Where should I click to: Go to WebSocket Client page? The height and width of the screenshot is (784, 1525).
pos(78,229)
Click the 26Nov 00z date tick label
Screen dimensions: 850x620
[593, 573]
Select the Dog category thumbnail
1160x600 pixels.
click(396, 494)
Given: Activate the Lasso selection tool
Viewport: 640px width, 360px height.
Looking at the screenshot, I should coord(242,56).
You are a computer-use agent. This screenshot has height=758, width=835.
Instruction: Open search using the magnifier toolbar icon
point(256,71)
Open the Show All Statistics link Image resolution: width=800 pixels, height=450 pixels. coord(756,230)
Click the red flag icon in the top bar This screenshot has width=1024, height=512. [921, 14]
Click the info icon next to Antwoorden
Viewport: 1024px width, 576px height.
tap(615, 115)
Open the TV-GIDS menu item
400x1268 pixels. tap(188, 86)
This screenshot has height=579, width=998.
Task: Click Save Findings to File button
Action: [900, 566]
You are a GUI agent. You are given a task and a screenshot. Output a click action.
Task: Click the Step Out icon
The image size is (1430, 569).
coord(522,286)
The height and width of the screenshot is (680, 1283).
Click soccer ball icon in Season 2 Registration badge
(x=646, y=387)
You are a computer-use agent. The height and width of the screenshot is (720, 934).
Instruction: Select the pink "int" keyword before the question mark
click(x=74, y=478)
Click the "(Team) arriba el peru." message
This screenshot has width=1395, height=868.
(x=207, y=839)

§ EXERCISE DIRECTIONS
Tally each line in the data that holds the word "agent"; write only the total.

§ ANSWER TO THE PROBLEM
3